Task directions
Once the images are set aside, print the remaining lines below exactly.

Top of Dataset extract

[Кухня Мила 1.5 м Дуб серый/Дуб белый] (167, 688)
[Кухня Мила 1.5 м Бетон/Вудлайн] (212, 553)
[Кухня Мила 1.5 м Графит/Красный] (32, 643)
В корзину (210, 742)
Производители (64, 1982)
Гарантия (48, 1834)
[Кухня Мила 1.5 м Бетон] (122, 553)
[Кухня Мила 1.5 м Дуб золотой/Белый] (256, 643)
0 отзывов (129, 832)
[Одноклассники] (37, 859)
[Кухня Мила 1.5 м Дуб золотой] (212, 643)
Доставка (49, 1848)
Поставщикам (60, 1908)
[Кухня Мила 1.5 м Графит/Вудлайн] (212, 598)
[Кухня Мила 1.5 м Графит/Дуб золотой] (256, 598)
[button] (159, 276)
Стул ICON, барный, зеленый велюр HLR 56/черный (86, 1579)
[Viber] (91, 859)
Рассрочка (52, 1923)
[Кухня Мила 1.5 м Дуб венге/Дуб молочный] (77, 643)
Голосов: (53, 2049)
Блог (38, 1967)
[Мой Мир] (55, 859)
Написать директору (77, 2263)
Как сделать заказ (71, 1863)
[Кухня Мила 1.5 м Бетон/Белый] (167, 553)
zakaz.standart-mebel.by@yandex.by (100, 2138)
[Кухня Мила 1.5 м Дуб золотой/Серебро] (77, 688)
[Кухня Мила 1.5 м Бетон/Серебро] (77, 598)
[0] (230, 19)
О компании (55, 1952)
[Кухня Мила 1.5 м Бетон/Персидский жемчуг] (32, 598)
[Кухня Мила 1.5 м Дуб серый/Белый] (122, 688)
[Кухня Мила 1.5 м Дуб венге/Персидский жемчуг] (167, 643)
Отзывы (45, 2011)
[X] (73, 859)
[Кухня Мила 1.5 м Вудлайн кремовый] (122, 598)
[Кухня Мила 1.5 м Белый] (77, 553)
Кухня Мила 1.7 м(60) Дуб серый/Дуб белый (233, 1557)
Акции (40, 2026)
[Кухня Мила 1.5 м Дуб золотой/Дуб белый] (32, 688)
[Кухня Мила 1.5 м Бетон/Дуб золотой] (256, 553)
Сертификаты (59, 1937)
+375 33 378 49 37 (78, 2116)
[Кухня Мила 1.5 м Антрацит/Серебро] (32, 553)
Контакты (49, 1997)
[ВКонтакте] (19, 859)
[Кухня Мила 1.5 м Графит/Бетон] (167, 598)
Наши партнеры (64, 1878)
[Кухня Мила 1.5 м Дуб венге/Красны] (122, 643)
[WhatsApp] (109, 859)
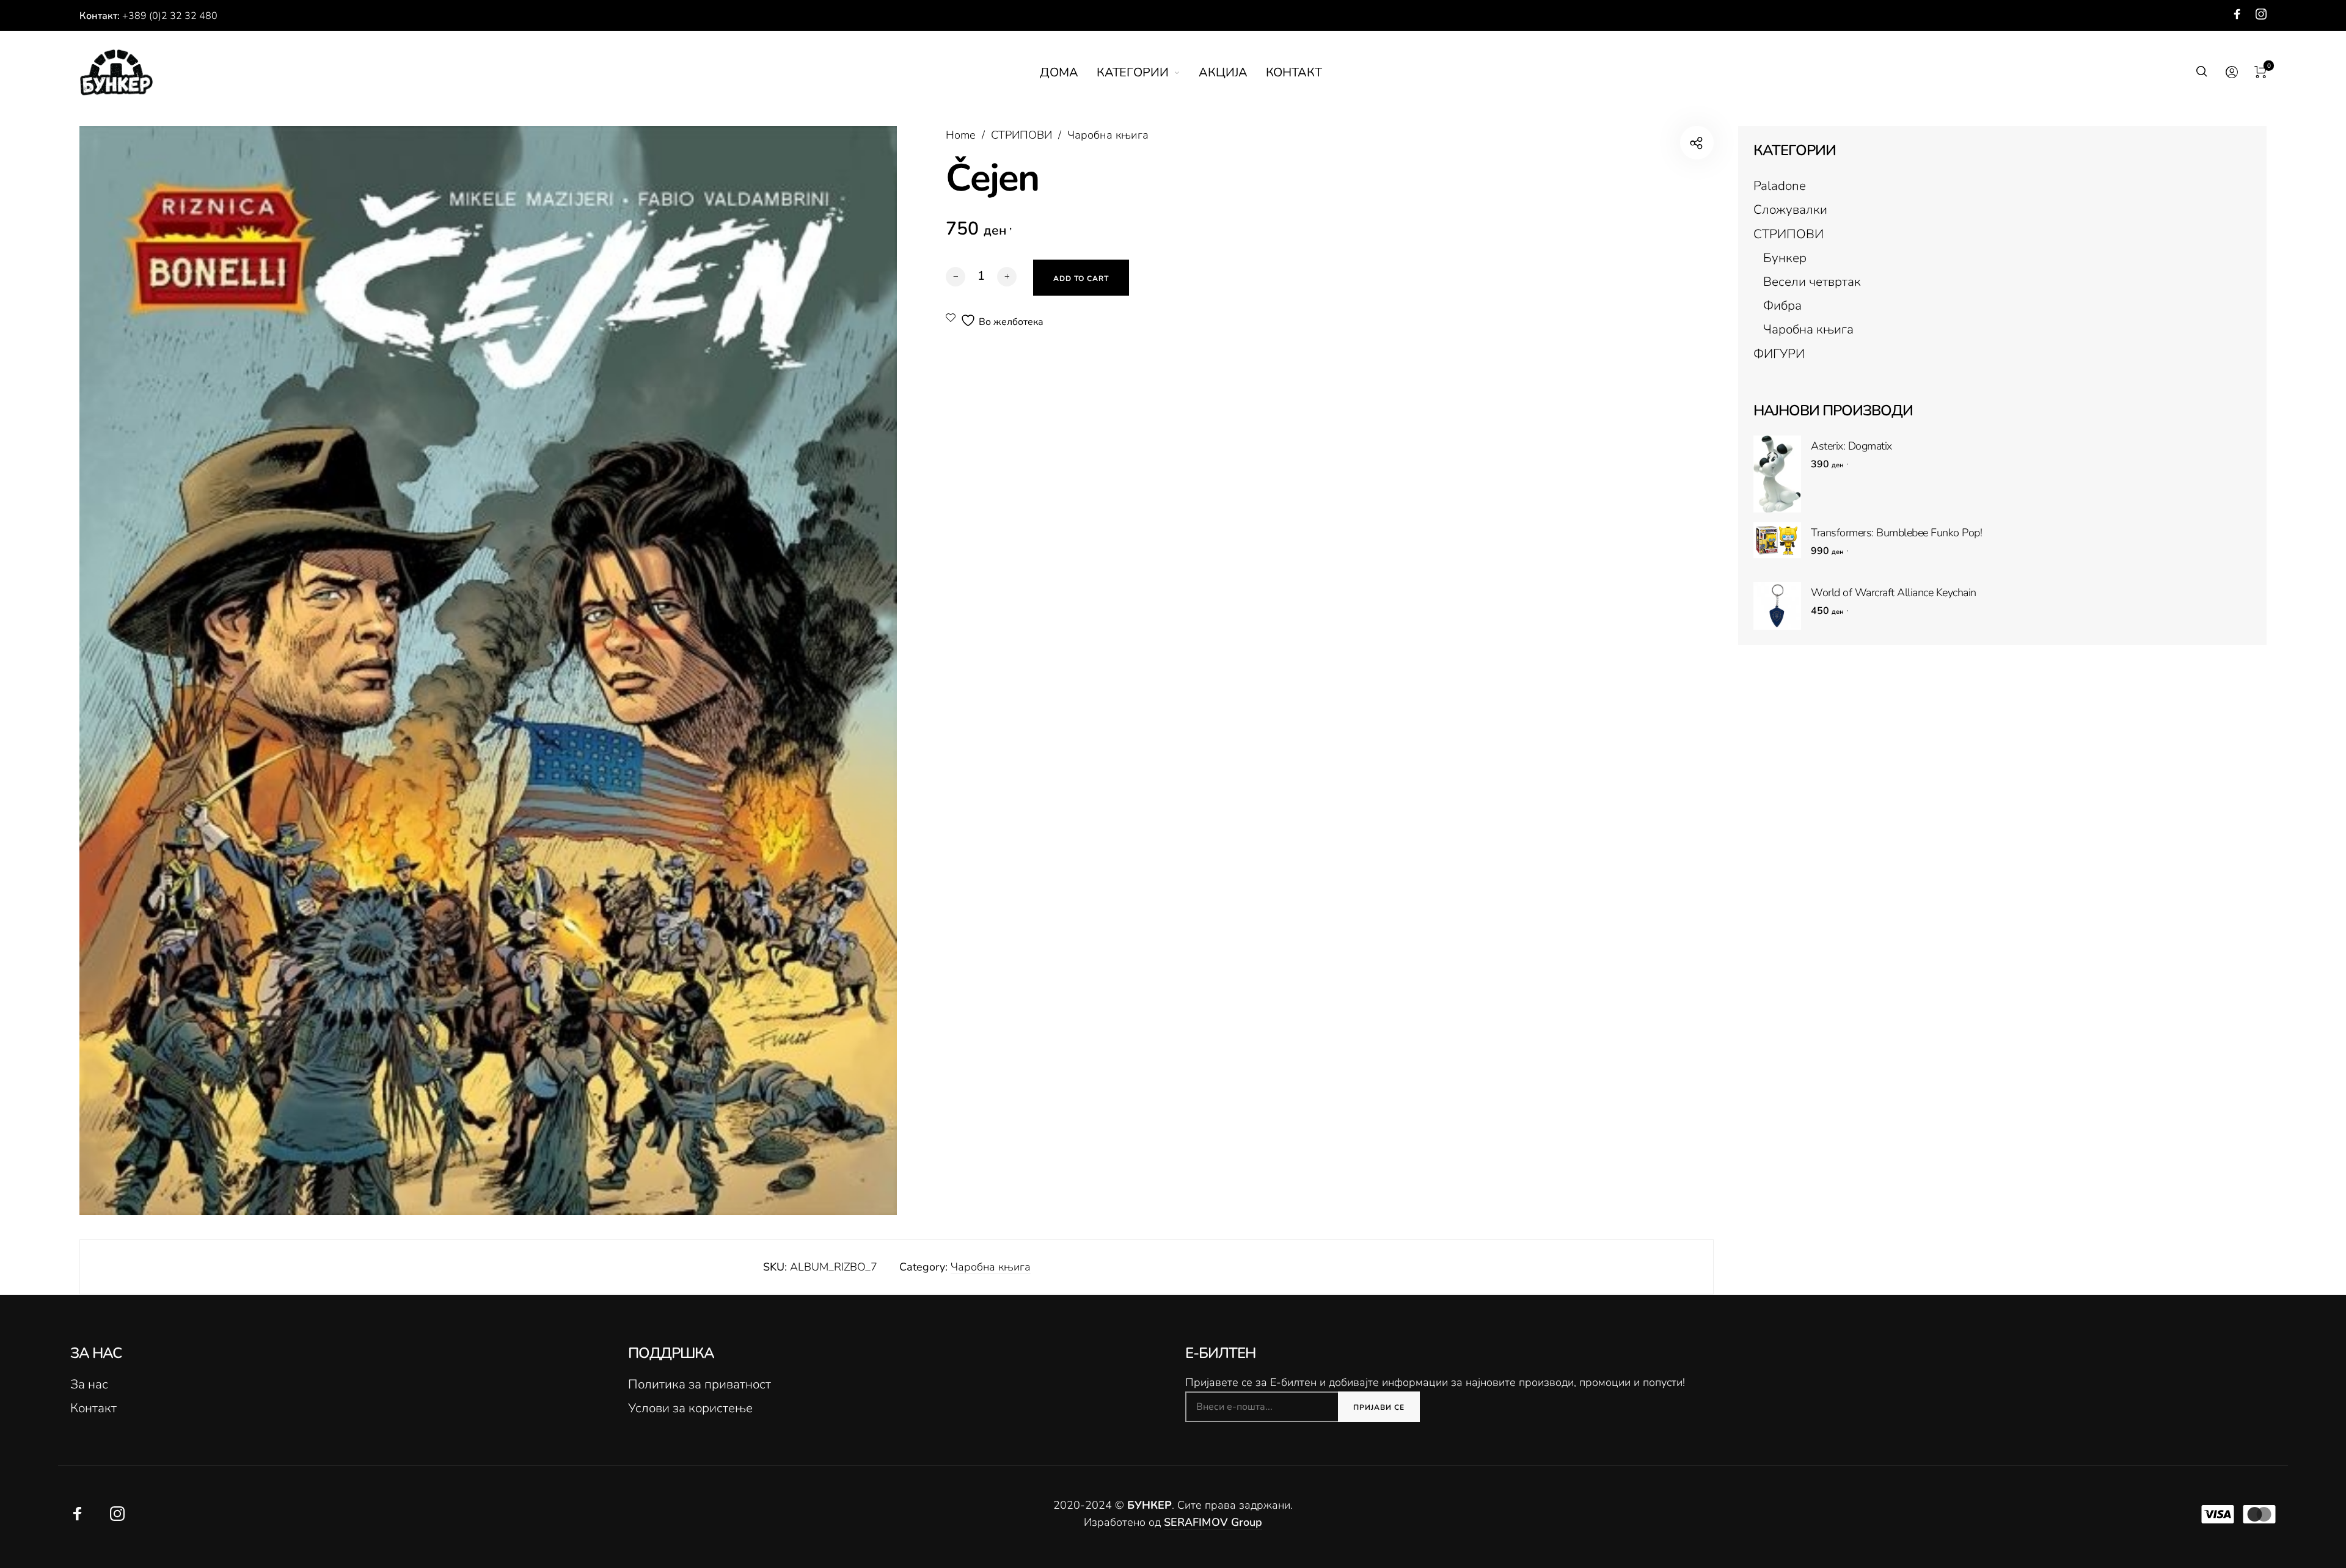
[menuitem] (1068, 72)
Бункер (1785, 257)
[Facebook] (2237, 14)
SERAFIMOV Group (1213, 1522)
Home (961, 135)
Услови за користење (690, 1408)
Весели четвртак (1812, 281)
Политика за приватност (699, 1384)
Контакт (93, 1408)
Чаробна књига (1108, 135)
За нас (89, 1384)
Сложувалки (1790, 209)
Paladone (1779, 185)
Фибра (1782, 305)
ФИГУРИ (1779, 353)
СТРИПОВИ (1021, 135)
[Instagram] (2261, 14)
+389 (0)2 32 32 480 (169, 16)
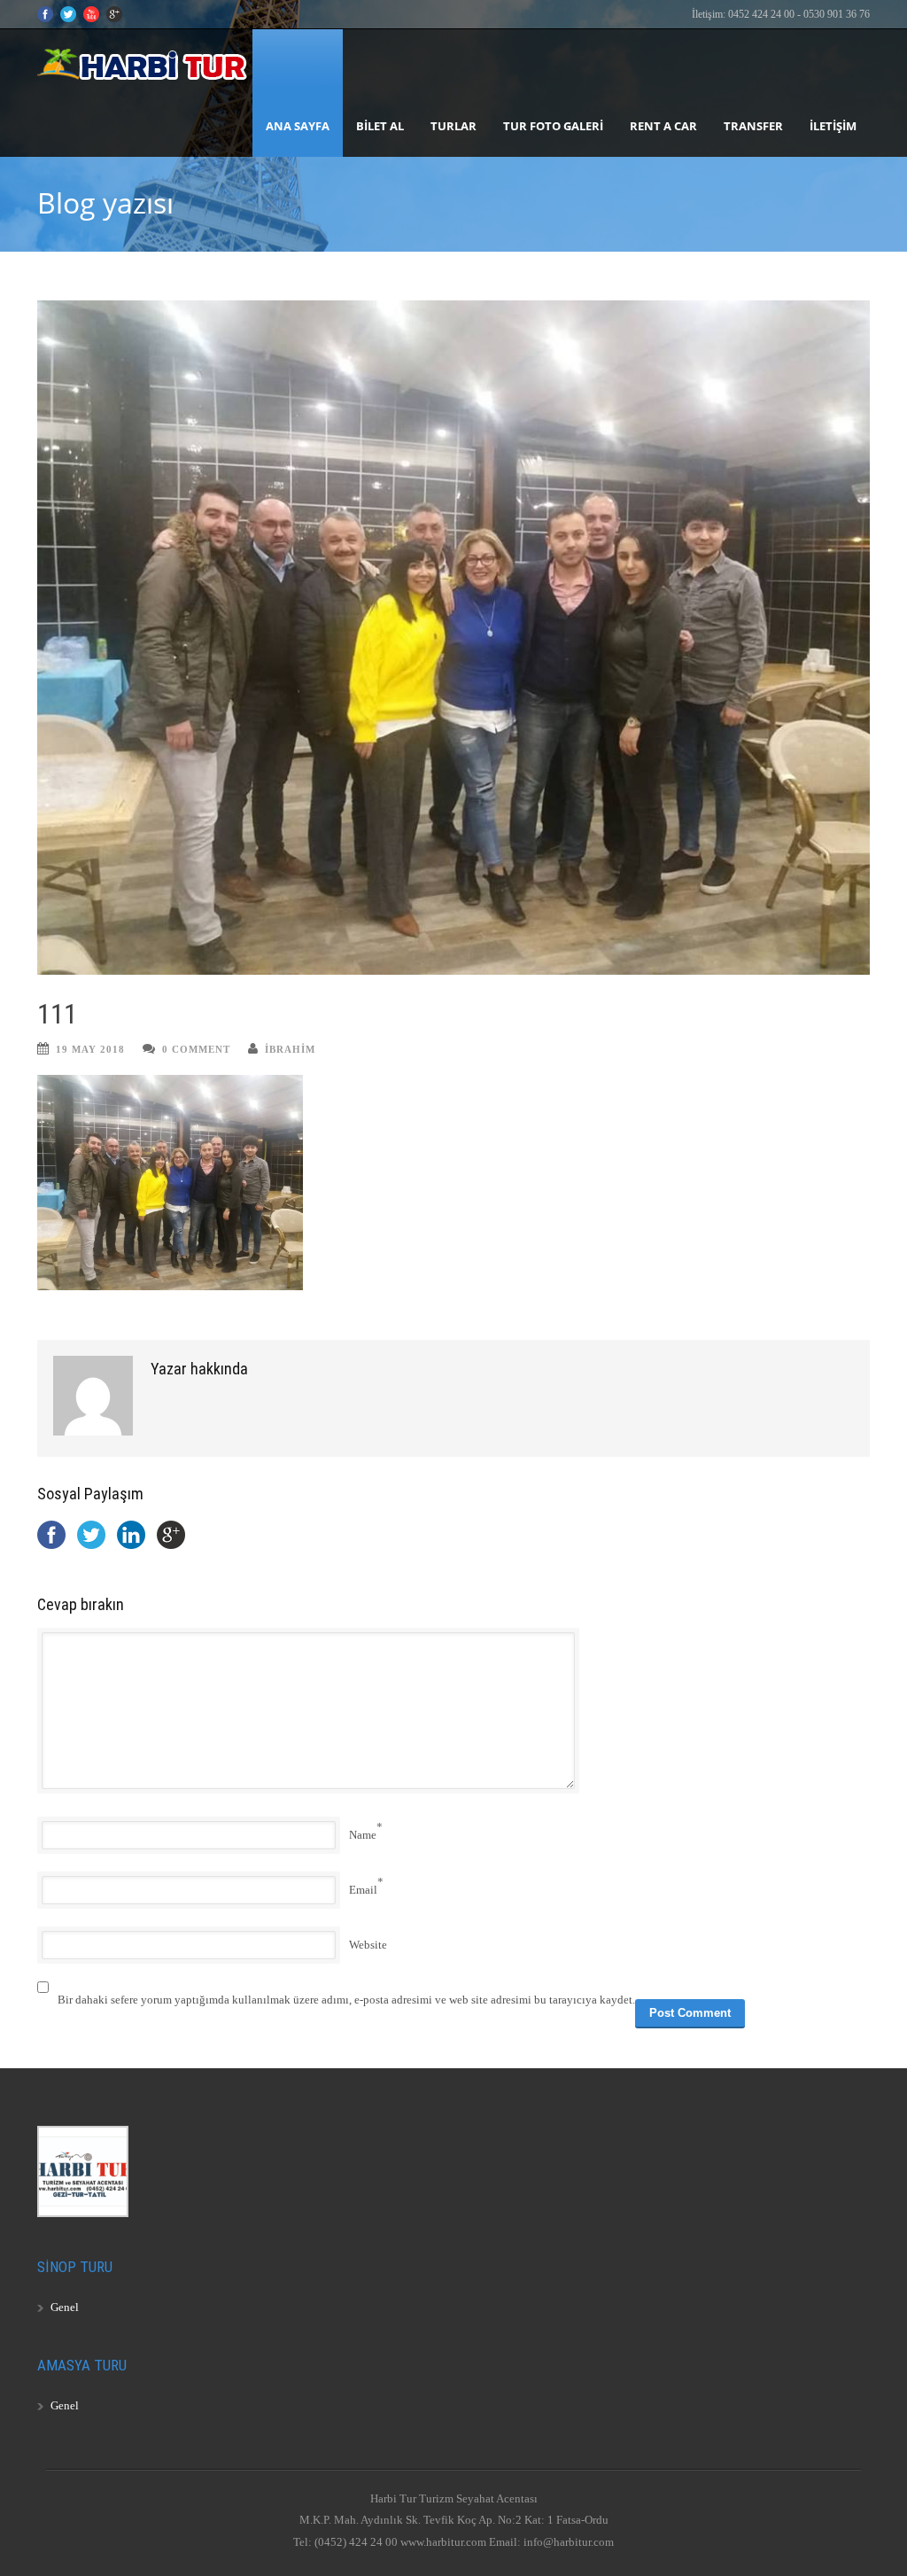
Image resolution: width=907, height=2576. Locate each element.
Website (368, 1944)
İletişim (833, 126)
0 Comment (196, 1049)
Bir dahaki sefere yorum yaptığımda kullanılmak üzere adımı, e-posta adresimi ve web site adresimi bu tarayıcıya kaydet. (346, 1999)
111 (57, 1014)
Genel (64, 2307)
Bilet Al (380, 126)
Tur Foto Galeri (553, 126)
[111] (453, 638)
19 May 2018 (90, 1049)
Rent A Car (663, 126)
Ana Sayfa (297, 126)
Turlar (453, 126)
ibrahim (290, 1049)
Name (362, 1834)
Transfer (753, 126)
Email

Bottom of Dataset extract

Task result
[Кухня Мила 1.5 м Дуб серый/Дуб белый] (167, 688)
[Кухня Мила 1.5 м Бетон/Вудлайн] (212, 553)
[Кухня Мила 1.5 м Графит/Красный] (32, 643)
В корзину (210, 742)
Производители (64, 1982)
Гарантия (48, 1834)
[Кухня Мила 1.5 м Бетон] (122, 553)
[Кухня Мила 1.5 м Дуб золотой/Белый] (256, 643)
0 отзывов (129, 832)
[Одноклассники] (37, 859)
[Кухня Мила 1.5 м Дуб золотой] (212, 643)
Доставка (49, 1848)
Поставщикам (60, 1908)
[Кухня Мила 1.5 м Графит/Вудлайн] (212, 598)
[Кухня Мила 1.5 м Графит/Дуб золотой] (256, 598)
[button] (159, 276)
Стул ICON, барный, зеленый велюр HLR 56/черный (86, 1579)
[Viber] (91, 859)
Рассрочка (52, 1923)
[Кухня Мила 1.5 м Дуб венге/Дуб молочный] (77, 643)
Голосов: (53, 2049)
Блог (38, 1967)
[Мой Мир] (55, 859)
Написать директору (77, 2263)
Как сделать заказ (71, 1863)
[Кухня Мила 1.5 м Бетон/Белый] (167, 553)
zakaz.standart-mebel.by@yandex.by (100, 2138)
[Кухня Мила 1.5 м Дуб золотой/Серебро] (77, 688)
[Кухня Мила 1.5 м Бетон/Серебро] (77, 598)
[0] (230, 19)
О компании (55, 1952)
[Кухня Мила 1.5 м Бетон/Персидский жемчуг] (32, 598)
[Кухня Мила 1.5 м Дуб серый/Белый] (122, 688)
[Кухня Мила 1.5 м Дуб венге/Персидский жемчуг] (167, 643)
Отзывы (45, 2011)
[X] (73, 859)
[Кухня Мила 1.5 м Вудлайн кремовый] (122, 598)
[Кухня Мила 1.5 м Белый] (77, 553)
Кухня Мила 1.7 м(60) Дуб серый/Дуб белый (233, 1557)
Акции (40, 2026)
[Кухня Мила 1.5 м Дуб золотой/Дуб белый] (32, 688)
[Кухня Мила 1.5 м Бетон/Дуб золотой] (256, 553)
Сертификаты (59, 1937)
+375 33 378 49 37 (78, 2116)
[Кухня Мила 1.5 м Антрацит/Серебро] (32, 553)
Контакты (49, 1997)
[ВКонтакте] (19, 859)
[Кухня Мила 1.5 м Графит/Бетон] (167, 598)
Наши партнеры (64, 1878)
[Кухня Мила 1.5 м Дуб венге/Красны] (122, 643)
[WhatsApp] (109, 859)
[menuitem] (1068, 72)
Бункер (1785, 257)
[Facebook] (2237, 14)
SERAFIMOV Group (1213, 1522)
Home (961, 135)
Услови за користење (690, 1408)
Весели четвртак (1812, 281)
Политика за приватност (699, 1384)
Контакт (93, 1408)
Чаробна књига (1108, 135)
За нас (89, 1384)
Сложувалки (1790, 209)
Paladone (1779, 185)
Фибра (1782, 305)
ФИГУРИ (1779, 353)
СТРИПОВИ (1021, 135)
[Instagram] (2261, 14)
+389 (0)2 32 32 480 (169, 16)
Image resolution: width=907, height=2576. Locate each element.
Website (368, 1944)
İletişim (833, 126)
0 Comment (196, 1049)
Bir dahaki sefere yorum yaptığımda kullanılmak üzere adımı, e-posta adresimi ve web site adresimi bu tarayıcıya kaydet. (346, 1999)
111 (57, 1014)
Genel (64, 2307)
Bilet Al (380, 126)
Tur Foto Galeri (553, 126)
[111] (453, 638)
19 May 2018 (90, 1049)
Rent A Car (663, 126)
Ana Sayfa (297, 126)
Turlar (453, 126)
ibrahim (290, 1049)
Name (362, 1834)
Transfer (753, 126)
Email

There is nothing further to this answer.